The Beckhams & Tips for Reading Prospect Lists



On’s “top 200” prospect list, Tim Beckham and Gordon Beckham rank the #31 and 32 prospects going into the season.  Seeing “the Beckhams” ranked next to each other provides a perfect example of a common mistake made by keeper league owners who rely  on these rankings.  Many owners would make the mistake of choosing Tim here because he is ranked one spot higher than Gordon.  In the context of showing why Gordon is the better selection, here are three factors to consider when reading prospect rankings…..

1.  Consider the Player’s Proximity to the Major Leagues

Teams should always place a premium on drafting players who are closer to the majors.  Here, while Tim will not reach the major leagues until 2011, Gordon was a sure bet to be called up this season. This gives Gordon-owners several advantages, the most obvious being he will pay immediate dividends.  The less obvious (but equally important) advantage is Gordon’s call up allows the owner to select a second farm pick the next season.

2. Consider the Player Could Arrive in the Majors Too Early 

Assume Tim Beckham arrives in Tampa at age 19 after flying through minor leagues.  Is that good for the owner?  No, probably.  Tim’s predecessor—B.J. Upton—provides a good example.  Like Beckham, Upton was also selected #1 by Tampa in 2002 draft, and amazingly, reached the majors by age 19.  Upton is now an elite player, but he never helped the fantasy teams that drafted him because he never produced stellar numbers until 2007.  Many great major league players are called up to the major leagues at a young age, but only a handful of players have ever been productive before age 21. 

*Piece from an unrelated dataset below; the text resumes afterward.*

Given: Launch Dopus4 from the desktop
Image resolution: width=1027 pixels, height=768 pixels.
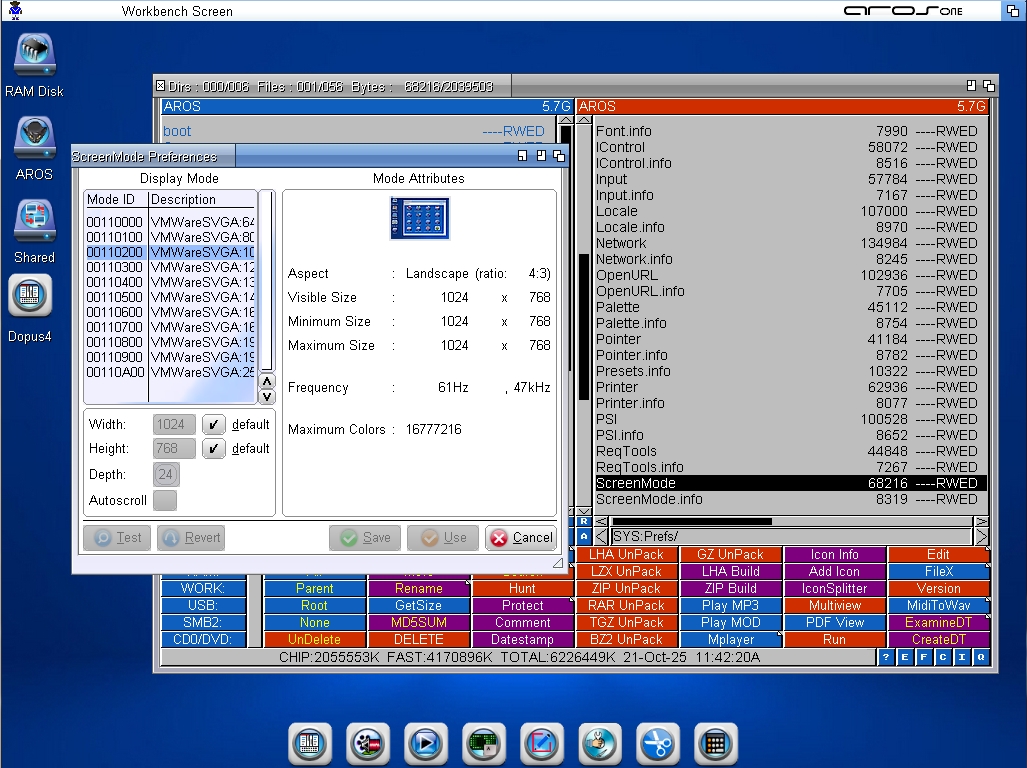Looking at the screenshot, I should click(x=30, y=296).

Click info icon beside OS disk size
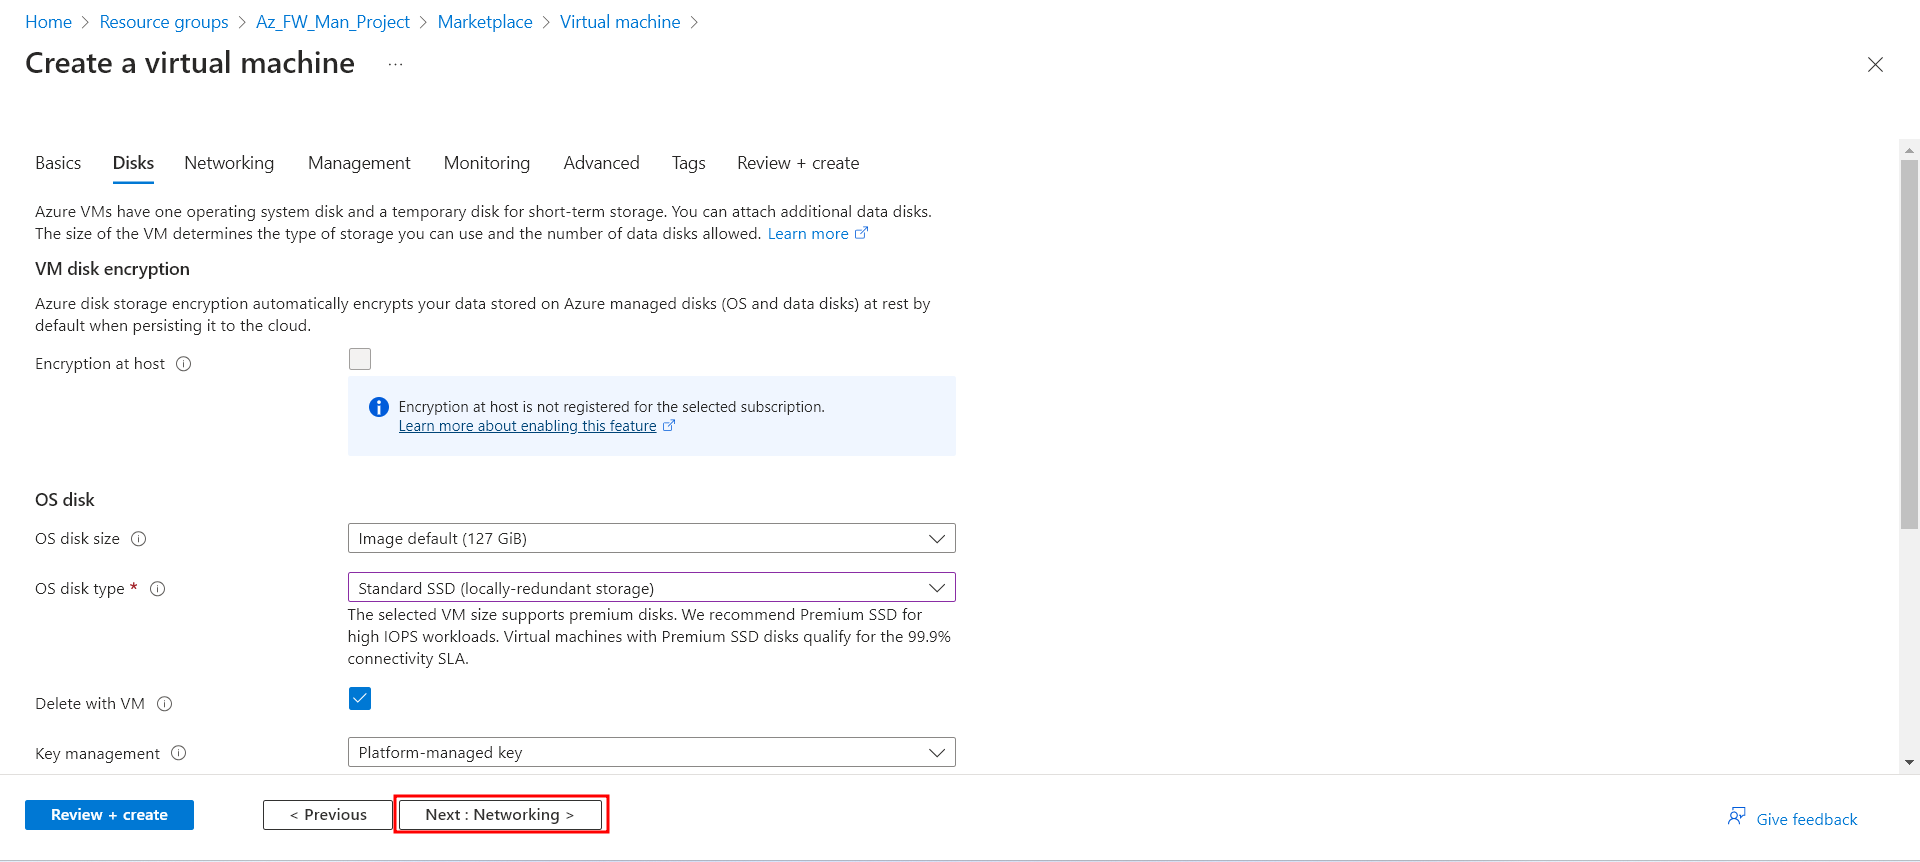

3. Consider the Difficulty of Evaluating Young Players

It’s always much more difficult to evaluate how good a teenager will be once they reach the majors.  There are some players (Elvis Andrus, Michael Inoa, Angel Villanova) who appear on the prospect lists at 16 or 17 years old.  Conversely, Stephen Strasburg, next year’s #1 prospect, would not have been on any prospect lists had he signed out of high school (he was not even drafted).  In general, while there are many exceptions, the older players on these lists have a better track record of actually arriving in the major leagues and producing short-term dividends.